If we have some point $\vec{p}$ with respect to the center of the ellipsoid (and not too close to the center of ellipsoid, say $\lvert\vec{p}\rvert \ge \min(\lvert\vec{r}_1\rvert, \lvert\vec{r}_2\rvert, \lvert\vec{r}_3\rvert)$), we can find the point $\vec{s}$ on the surface of the ellipsoid that is on the line between the center of the ellipsoid and $\vec{p}$ (on the same side as $\vec{p}$), using an unit vector $\hat{u}$, $\hat{u}\cdot\hat{u} = 1$: $$\hat{u} = \frac{\vec{u}}{\sqrt{\vec{u}\cdot\vec{u}}} , \; \; \vec{u} = \mathbf{b} \vec{p}$$
Side note: I believe $\mathbf{b}$ is an affine transform that deforms (reforms?) the ellipsoid back into a sphere, but I'm not a mathematician, so I might be wrong. However, I do have verified numerically that it works (to quite a high precision) -- specifically, that $\mathbf{r}\hat{u}$ is on the surface of the ellipsoid and parallel to $\vec{p}$ --, with a few thousand random ellipsoids and a few hundred thousand random test points in each.
Initially, start at the ellipse surface points on the line connecting the two centers. Check if the points are contained within the other ellipse.
On each iteration step, let $\vec{s}$ is the surface point on the current ellipse, relative to the center of the current ellipse, and $\vec{a}$ is the surface point on the other ellipse, relative to the center of the current ellipse. Calculate the vector difference between $\vec{a}$ (scaled to unit length) and the ellipsoid surface unit normal at $\vec{s}$: $$\vec{d} = \frac{\vec{a}}{\sqrt{\vec{a}\cdot\vec{a}}} - \frac{\vec{n}(\vec{s})}{\sqrt{\vec{n}(\vec{s})\cdot\vec{n}(\vec{s})}}$$
If $\vec{d}$ is very short for both ellipsoids, $\vec{s}$ should be the nearest points between the two ellipsoids, and you can return their absolute distance (as the distance between the ellipsoids).

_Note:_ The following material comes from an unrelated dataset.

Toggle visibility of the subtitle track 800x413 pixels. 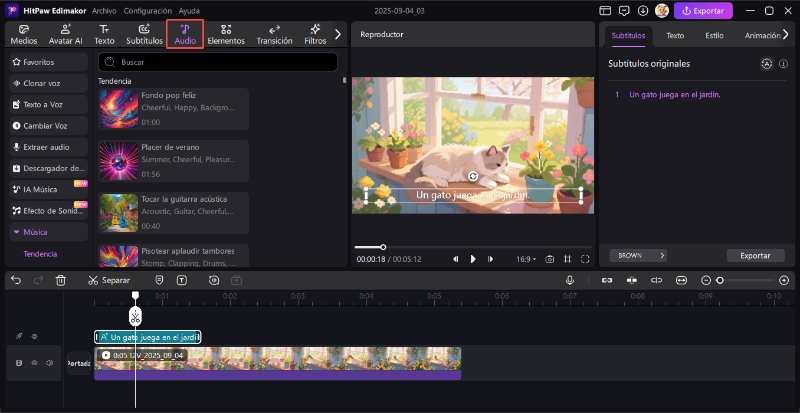click(34, 337)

The "attractive force" "pulls" the current surface point $\vec{s}$ in the direction of $\vec{d}$. Calculate $$\vec{u} = \mathbf{b}(\vec{s} + \lambda \vec{d})$$ where $\lambda$ is a small positive factor (that probably should decrease during iteration), the amount of movement in direction $\vec{d}$; then, $$\hat{u} = \frac{\vec{u}}{\sqrt{\vec{u}\cdot\vec{u}}}$$ and finally $$\vec{s} = \mathbf{r}\hat{u}$$
If $\vec{s}$ is contained in the other ellipsoid, the two ellipsoids intersect. (Obviously, you should check the $\vec{s}$ of both ellipsoids.)

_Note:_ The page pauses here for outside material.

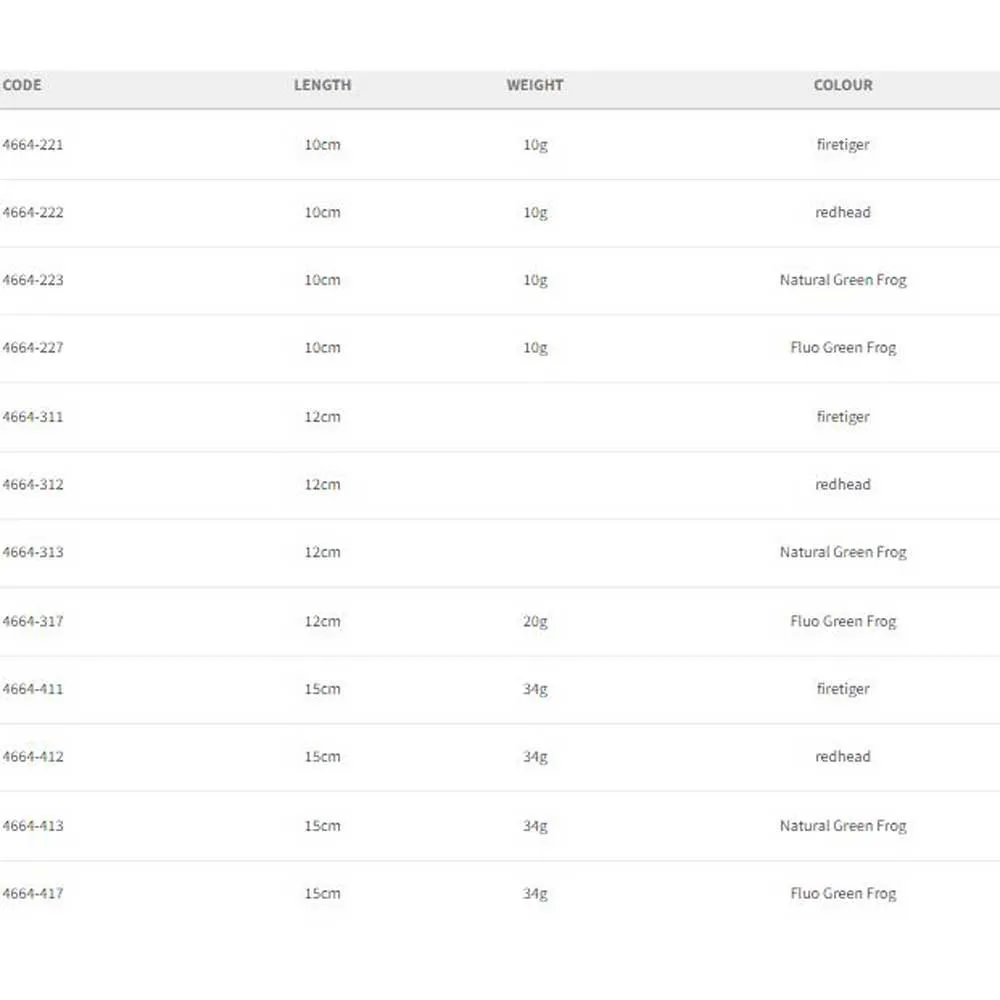
Task: Select firetiger colour in row 4664-221
Action: [x=843, y=145]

Otherwise, I would calculate the squared distance between the $\vec{s}$'s in absolute coordinates, and remember the minimum value, so that if some predefined iteration limit is reached, the function can return an estimate (the square root of the remembered minimum).

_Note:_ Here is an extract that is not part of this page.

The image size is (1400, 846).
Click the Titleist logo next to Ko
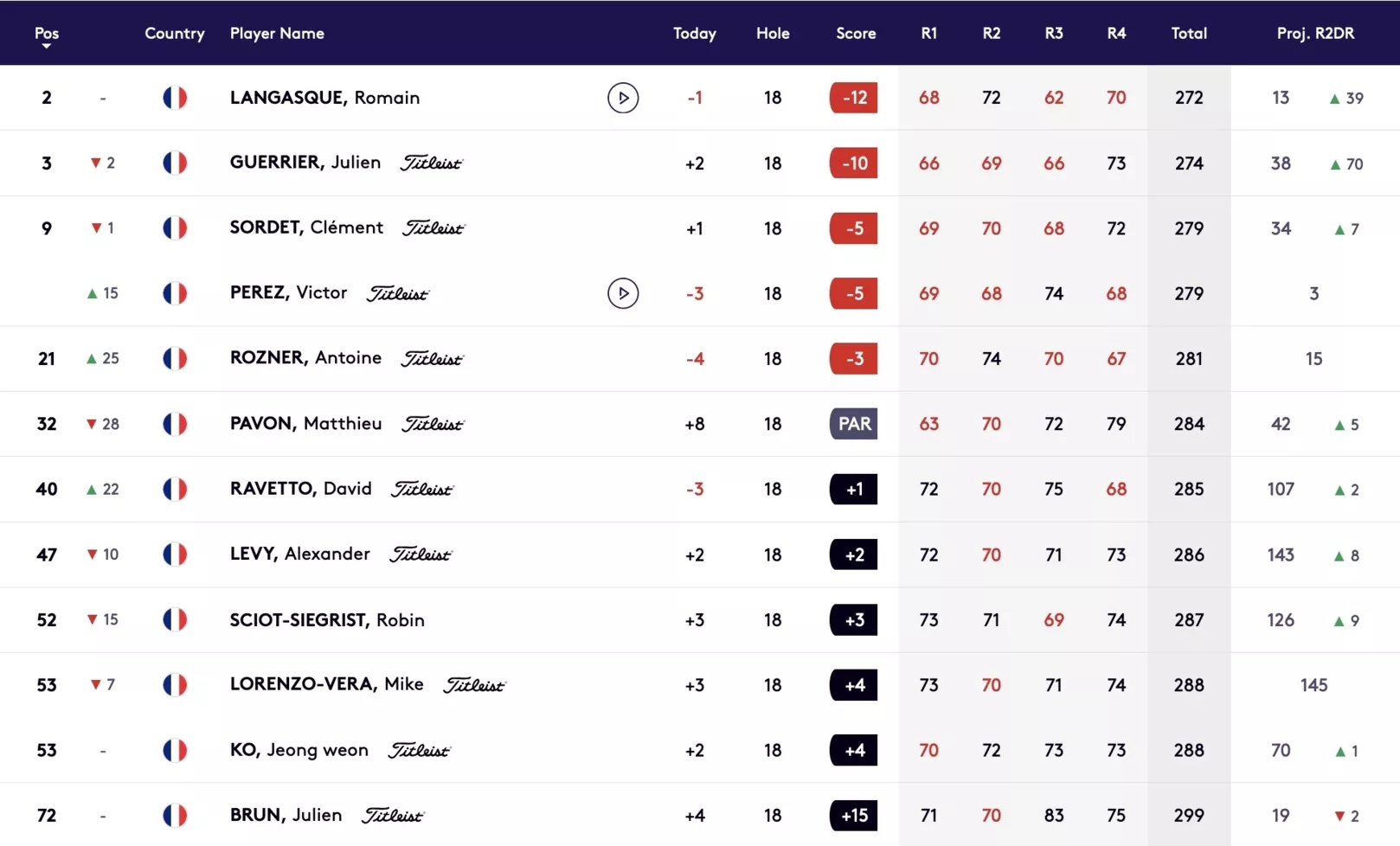[419, 751]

Does this work? I don't know; I haven't actually coded it yet.
Is it faster than numerically solving a sixth-degree function? I don't know; I don't even know what that sixth-degree function looks like. (I suspect that computing the coefficients is actually more computationally expensive than finding the roots of a sixth-degree polynom.)
The above can also be written using two unit vectors, $\hat{u}_A$ and $\hat{u}_B$, with the intent of minimizing $\lvert \vec{c}_{AB} + \mathbf{b}_A \hat{u}_A - \mathbf{b}_B \hat{u}_B \rvert$, where $\vec{c}_{AB} = \vec{c}_B - \vec{c}_A$.
One could even precalculate some $N$ unit vectors $\hat{u}_i$, and the $N$ points on an ellipsoid $\vec{s}_i = \mathbf{b}\hat{u}_i$ whenever the axes of the ellipsoid change (i.e. size or orientation changes; requiring $9N$ multiplications and $6N$ additions per ellipsoid); then the $O(N^2)$ search for $\min\lvert \vec{c}_{AB} + \vec{s}^A_i - \vec{s}^B_j \rvert$ would only require one square root, $3N^2$ multiplications, and $4N^2$ additions or subtractions.